Harry Osborn (friend to Peter Parker, part time Green Goblin) found himself needing solace from a dismissal by Mary Jane in the dating department. Because Harry is so very strong willed and from sound genetic stock, he decided the best way to deal with this was to start taking narcotics. So good at pill popping was he that he found himself well below the bottom of a bottle and fully over dosed. Now at the time, Norman Osborn (THE Green Goblin, accept no substitutes) was fully unaware that his son was dipping into drugs. These issues actually contain an important Spidey/GG story in addition to the ‘B’ or ‘D’ elements.
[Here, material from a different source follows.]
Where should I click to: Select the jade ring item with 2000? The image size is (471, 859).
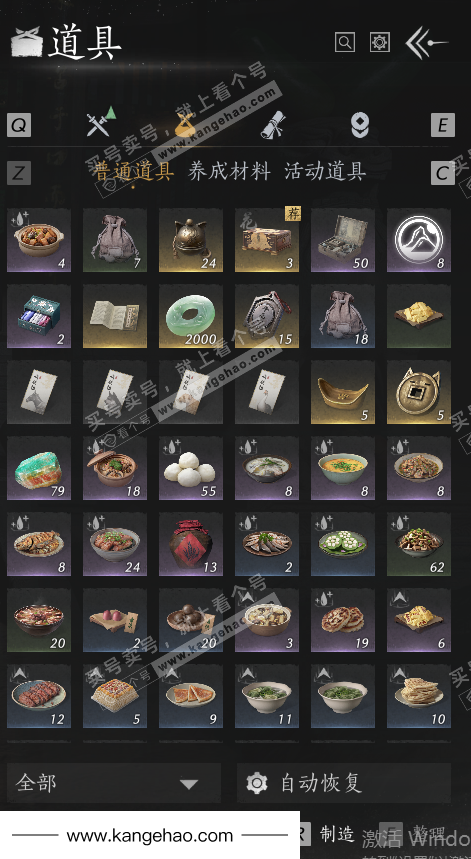(x=191, y=316)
Gobby is shocked back to some version of mental health when Spider-Man manages to get their fight in front of Harry upper story hospital room, where it turns out the secret ingredient actually IS love.
Please do not try and get Elon Musk on a glider by the window of your loved ones in recovery. This was a one-time success story.
Harry would continue to have mental health issues, but major drug use never ‘popped’ back up as an issue for him. I give him 5 Pills, and tell him to call me in the morning.
And then there was one-the most famous user in all of comics. SPEEDY! Green Arrow’s ward (they all had them back then) was caught by both Ollie and Hal using his arm for target practice, for a shooting gallery, you make your own up, they’re fun! Somehow, maybe because they were ‘ATTACKING YOUTHS’ GREATEST PROBLEM… DRUGS!’, DC got these issues past the CCA with their approval. Shocking. Someone must have been on something to let that happen. (Interesting that these issues were published the next month after the ASM story ended.) Denny O’Neil and Neal Adams present a terrific two issue yarn about Ollie investigating how thugs have been shooting him with his own arrows. Long story short, you CAN trade arrows for needles, and he is shocked to find Roy Harper has been making Speedy deliveries of heroin straight to his veins.
The belief in addiction/recovery being a matter of sheer willpower was still on display, as Roy simply stops taking heroin because it’s just that easy. We’ve certainly come a long way since then, but these were terribly progressive for their time. These were issues #85,86 of Green Lantern/Green Arrow, and they’ll cost you a pretty penny. I’d recommend the oversized ‘Hard Traveling Heroes’ hardcover for the best way to read them. Speedy gets 5 Syringes and a bonus shot of Naloxone for good measure.
So there you have it. These are some of the notable users and abusers in comics. Didn’t have your favorite one covered? Angered that we were too chicken to mention Starfox is addicted to love? In an uproar that there was no coverage of Typeface being hooked on phonics? Well, they’re still not happening. This is already a bit too long, and there’s only so much room. Maybe you can just relax…and have a drink.